Anxiety, CBT cognitive behavioral therapy.What to Do?

When a person is anxious, breathing rates are very often affected, sometimes severely. Hyperventilation, anxiety and panic attacks are related phenomena, and symptoms of a panic attack may include hyperventilation. When ventilation (or breathing) increases to a rate that is higher than necessary, hyperventilation occurs.The person who is hyperventilating may find his or her breathing out of control and will not be able to catch his or her breath. This can be a frightening feeling that increases anxiety and panic and exacerbates other symptoms.

Symptoms of Hyperventilation.

  • Blurred vision,
  • dizziness,
  • trembling,
  • stiffness
  • numbness
  • tingling in the extremities can all occur when a person hyperventilates for a prolonged period of time.
  • extreme feeling of fear or terror
  • all over weakness
  • clammy sensation
  • racing heartbeat

The relationship between hyperventilation and panic attacks is hard to pinpoint. It is not clear whether hyperventilation causes panic attacks or whether it is one of the possible symptoms of this anxiety disorder. In some cases, hyperventilation mimics panic attack but is not anxiety based.

Whatever the cause, a person who suffers from hyperventilation, anxiety and panic attacks needs to know how to mange symptoms so that breathing can be brought back under control. This is especially important when hyperventilation is related to an anxiety disorder, because the condition itself can easily increase anxiety levels and frequency of panic attacks.

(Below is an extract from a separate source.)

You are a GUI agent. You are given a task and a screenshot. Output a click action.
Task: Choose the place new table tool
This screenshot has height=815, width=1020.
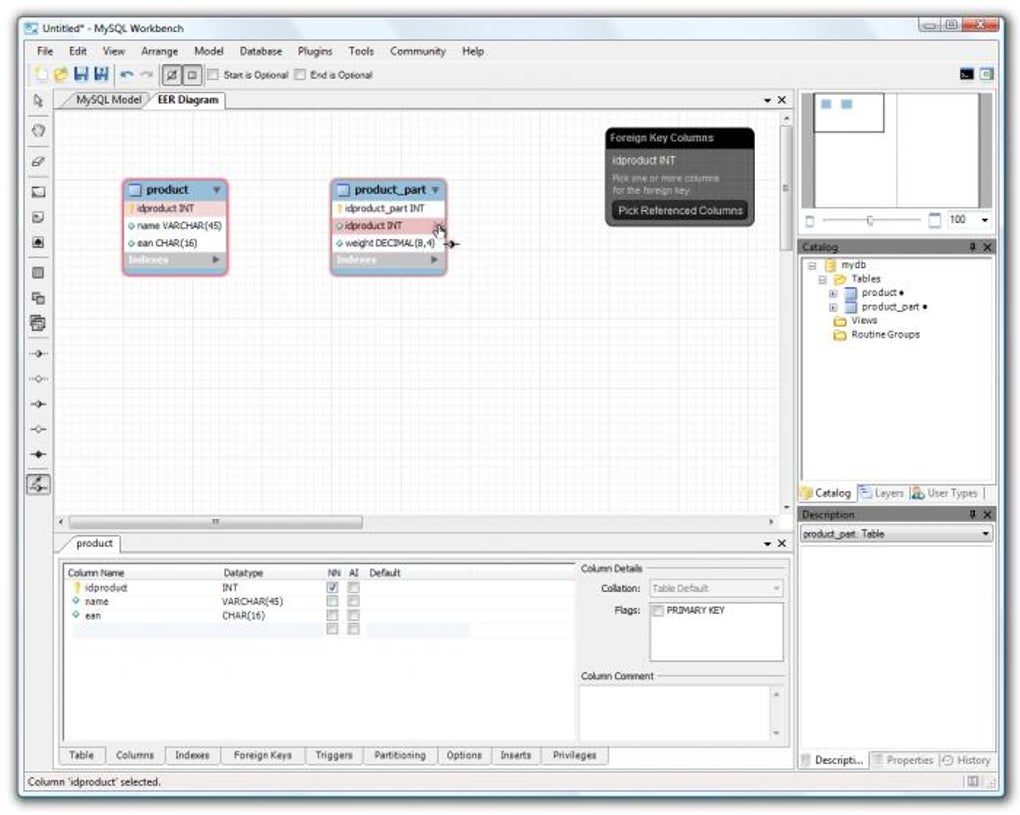coord(38,271)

Whenever a person breathes more rapidly or deeply than the body requires, they are said to be hyperventilating. If a person experiences frequent bouts of hyperventilation, anxiety and panic attacks may be the cause. Shortness of breath and difficulty breathing is a common symptom of anxiety, especially when a person is having a panic attack.

Is It Dangerous?

Though hyperventilation is often frightening, it is usually not dangerous. Managing stress and anxiety is key to preventing hyperventilation in the first place since people who suffer from anxiety disorders may be predisposed to hyperventilation and other breathing difficulties

Breathing Techniques.

When hyperventilation does occur, it can be managed with basic breathing techniques. In many cases, hyperventilation can be self-managed in order to regain control of breathing. One way to do this is to sit or lie down and concentrate attention on the breath. Pinch one nostril and breathe through the nose using only one nostril or breathe through pursed lips to slow breathing down to about one breath every five seconds.

Diaphragmatic breathing, or slow, deep breathing from the abdomen, is another very useful technique that can be used to manage hyperventilation.

Because it can change the balance of oxygen and carbon dioxide in the lungs, hyperventilation may result in other symptoms, including dizziness, a racing heart, numbness or tingling and even the feeling that one is having a heart attack. These symptoms, which are similar to, and in many cases may be caused by anxiety and panic, will subside once breathing is brought back under control. With practice and perhaps professional guidance if necessary, a person who suffers from hyperventilation, anxiety and panic attacks can learn effective ways to manage symptoms so that future attacks can be avoided.